Writing for The Atlantic, Jonathan Rauch tries to warn the Religious Right that they’re only hurting themselves by becoming even more intolerant:
… The idea that serving as a vendor for, say, a gay commitment ceremony is tantamount to “endorsing” homosexuality, as the new religious-liberty advocates now assert, is a far-reaching proposition, one with few apparent outer boundaries in a densely interwoven mercantile society. It suggests a hair-trigger defensiveness about religious identity that would have seemed odd just a few years ago. As far as I know, during the divorce revolution it never occurred to, say, Catholic bakers to tell remarrying customers, “Your so-called second marriage is a lie, so take your business elsewhere.” That would have seemed not so much principled as bizarre.
Religious people? Hypocrites? Never…
And that’s really their biggest problem. They pick and choose which tenets of their faith they’re going to go to battle over. Gluttony, greed, and divorce are all-but-ignored, while homosexuality and birth control are somehow harbingers of evil.
We all see the hypocrisy. Many Christian leaders just ignore it or rationalize it (poorly).
Rauch also plays devil’s advocate in his piece, saying those of us who support church/state separation should let some things slide:
As a matter of both political wisdom and constitutional doctrine, the faithful have every right to seek reasonable accommodations for religious conscience.
But he then provides the obvious rebuttal: The accommodations sought by the Religious Right are far from reasonable. Their goal is to legislate bigotry and have the government defend discrimination when it’s done in the name of Jesus.
Associating Christianity with a desire — no, a determination — to discriminate puts the faithful in open conflict with the value that young Americans hold most sacred. They might as well write off the next two or three or 10 generations, among whom nondiscrimination is the 11th commandment.
Here’s the good news: The Religious Right, as usual, isn’t listening to anything Rauch says. They’re too busy swimming in their own sanctimony. They’re too busy making Christianity even more exclusive and intolerant to see the wisdom in Rauch’s warning.
If evangelical Christian leaders want to remain in power, they would be wise to listen to some of the younger members of their churches, many of whom feel the same way about the pick-and-choose battles as we do. But they won’t.
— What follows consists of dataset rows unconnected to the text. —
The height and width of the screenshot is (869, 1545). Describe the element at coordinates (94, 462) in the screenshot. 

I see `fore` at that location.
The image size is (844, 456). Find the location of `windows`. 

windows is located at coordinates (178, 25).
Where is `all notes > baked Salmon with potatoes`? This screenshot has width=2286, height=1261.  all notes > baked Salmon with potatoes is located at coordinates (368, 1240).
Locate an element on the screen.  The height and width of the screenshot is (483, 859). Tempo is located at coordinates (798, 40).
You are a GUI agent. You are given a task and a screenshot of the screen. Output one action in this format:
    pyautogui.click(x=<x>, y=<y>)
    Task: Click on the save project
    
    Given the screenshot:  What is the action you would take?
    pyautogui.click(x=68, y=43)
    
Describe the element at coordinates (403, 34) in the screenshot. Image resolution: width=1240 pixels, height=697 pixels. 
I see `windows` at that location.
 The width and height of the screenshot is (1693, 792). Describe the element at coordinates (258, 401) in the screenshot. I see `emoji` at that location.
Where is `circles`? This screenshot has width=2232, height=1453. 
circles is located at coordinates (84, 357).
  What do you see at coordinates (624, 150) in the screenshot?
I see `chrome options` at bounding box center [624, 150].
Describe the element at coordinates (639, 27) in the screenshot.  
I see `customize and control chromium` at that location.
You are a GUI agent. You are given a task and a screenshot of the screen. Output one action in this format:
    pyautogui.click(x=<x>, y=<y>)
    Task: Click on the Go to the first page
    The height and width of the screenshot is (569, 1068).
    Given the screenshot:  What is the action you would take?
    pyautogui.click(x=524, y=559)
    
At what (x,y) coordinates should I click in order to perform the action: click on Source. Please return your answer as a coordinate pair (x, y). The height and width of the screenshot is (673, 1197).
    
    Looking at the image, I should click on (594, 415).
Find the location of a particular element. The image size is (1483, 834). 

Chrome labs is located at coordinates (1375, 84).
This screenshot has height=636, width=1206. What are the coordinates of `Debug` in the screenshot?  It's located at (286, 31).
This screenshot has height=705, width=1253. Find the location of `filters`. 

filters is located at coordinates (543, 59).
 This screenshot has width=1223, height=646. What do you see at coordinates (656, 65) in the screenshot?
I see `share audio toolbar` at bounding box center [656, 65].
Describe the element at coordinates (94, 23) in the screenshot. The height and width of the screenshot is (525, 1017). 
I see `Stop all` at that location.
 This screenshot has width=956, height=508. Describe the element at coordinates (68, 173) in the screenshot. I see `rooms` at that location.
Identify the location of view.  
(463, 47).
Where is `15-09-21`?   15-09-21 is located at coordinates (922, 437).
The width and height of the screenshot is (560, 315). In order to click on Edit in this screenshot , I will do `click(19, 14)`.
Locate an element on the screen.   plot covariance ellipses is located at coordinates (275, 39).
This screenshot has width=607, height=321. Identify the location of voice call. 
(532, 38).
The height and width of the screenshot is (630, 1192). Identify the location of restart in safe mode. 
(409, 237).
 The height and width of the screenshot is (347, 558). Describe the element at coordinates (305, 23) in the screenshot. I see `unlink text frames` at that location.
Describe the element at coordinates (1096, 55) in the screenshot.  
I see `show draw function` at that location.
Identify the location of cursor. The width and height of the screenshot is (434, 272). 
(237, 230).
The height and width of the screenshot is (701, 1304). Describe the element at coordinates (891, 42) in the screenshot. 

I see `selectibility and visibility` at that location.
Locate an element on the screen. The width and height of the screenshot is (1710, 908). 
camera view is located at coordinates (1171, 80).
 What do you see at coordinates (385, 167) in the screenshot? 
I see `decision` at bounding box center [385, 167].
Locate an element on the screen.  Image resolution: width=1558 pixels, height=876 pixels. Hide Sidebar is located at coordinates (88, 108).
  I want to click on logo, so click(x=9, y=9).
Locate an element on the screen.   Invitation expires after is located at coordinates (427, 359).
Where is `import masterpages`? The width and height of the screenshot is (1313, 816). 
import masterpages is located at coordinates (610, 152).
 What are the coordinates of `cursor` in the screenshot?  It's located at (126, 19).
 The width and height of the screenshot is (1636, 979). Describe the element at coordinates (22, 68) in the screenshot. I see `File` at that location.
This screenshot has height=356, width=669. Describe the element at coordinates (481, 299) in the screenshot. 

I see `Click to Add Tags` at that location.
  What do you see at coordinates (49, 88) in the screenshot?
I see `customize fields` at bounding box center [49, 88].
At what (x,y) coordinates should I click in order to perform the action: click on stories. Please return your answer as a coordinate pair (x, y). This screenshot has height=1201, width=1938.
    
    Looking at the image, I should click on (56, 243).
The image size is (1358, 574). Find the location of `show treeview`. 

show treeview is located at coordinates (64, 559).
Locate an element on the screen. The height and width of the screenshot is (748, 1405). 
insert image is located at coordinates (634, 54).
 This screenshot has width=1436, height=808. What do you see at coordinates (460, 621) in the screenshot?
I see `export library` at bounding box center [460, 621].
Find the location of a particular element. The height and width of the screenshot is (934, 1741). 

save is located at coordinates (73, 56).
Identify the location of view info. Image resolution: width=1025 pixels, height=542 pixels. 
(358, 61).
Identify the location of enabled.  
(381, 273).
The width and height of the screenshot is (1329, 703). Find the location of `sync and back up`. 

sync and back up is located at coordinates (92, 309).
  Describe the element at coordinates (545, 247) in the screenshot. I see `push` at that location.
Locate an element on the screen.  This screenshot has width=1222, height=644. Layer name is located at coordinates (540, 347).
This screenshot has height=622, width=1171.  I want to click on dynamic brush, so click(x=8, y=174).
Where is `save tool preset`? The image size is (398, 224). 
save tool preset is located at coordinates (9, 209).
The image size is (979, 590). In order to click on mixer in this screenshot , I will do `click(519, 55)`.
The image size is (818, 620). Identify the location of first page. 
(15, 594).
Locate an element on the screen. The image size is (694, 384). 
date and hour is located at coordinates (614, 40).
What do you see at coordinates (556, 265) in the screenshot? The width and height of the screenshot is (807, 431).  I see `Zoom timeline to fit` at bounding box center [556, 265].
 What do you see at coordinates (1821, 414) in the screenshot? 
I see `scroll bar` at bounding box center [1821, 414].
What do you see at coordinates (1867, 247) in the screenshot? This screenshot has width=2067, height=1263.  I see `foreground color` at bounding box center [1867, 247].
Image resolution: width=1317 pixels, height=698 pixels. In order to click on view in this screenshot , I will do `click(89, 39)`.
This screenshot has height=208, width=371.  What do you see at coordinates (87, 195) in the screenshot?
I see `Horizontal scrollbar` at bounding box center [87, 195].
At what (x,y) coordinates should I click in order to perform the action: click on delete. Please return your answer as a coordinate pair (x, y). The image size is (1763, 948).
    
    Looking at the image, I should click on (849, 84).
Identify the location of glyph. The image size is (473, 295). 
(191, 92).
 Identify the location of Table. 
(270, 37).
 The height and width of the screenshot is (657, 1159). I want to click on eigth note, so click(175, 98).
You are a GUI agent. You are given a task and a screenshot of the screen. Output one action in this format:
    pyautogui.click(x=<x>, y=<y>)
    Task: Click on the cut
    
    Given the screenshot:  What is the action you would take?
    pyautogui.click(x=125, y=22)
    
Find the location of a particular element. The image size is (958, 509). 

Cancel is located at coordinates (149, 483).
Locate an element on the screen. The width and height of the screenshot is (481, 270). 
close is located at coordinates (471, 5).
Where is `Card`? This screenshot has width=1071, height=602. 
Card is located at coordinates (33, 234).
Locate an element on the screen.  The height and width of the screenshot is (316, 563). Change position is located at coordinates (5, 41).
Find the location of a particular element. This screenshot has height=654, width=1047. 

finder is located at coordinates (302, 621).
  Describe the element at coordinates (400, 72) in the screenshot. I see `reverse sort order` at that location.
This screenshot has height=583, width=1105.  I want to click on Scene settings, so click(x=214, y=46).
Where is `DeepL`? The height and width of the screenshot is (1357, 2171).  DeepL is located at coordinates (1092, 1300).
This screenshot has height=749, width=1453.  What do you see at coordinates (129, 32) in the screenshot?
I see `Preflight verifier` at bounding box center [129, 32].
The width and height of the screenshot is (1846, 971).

And those younger Christians will have no choice but to leave their churches if they want to avoid the negative association.
We know there’s still a nasty stigma to being a young atheist, but it’s downright embarrassing to be an evangelical Christian these days. (Good job, everyone!) Many young Christians have eschewed that label in favor of having a “relationship with Jesus” — or just saying they believe in God but don’t call themselves Christians, hence the rise of the “Nones.”
Why the rest of us see that trend while conservative Christian leaders ignore it is something they’ll have to answer themselves after it’s too late.
In the meantime, we need to continue pointing out the hypocrisy, bigotry, and general asshole-ness of Christians who think discriminating against certain groups of people is the best way to advance their faith. They’ll have some short-term victories, but even those will start fading away eventually.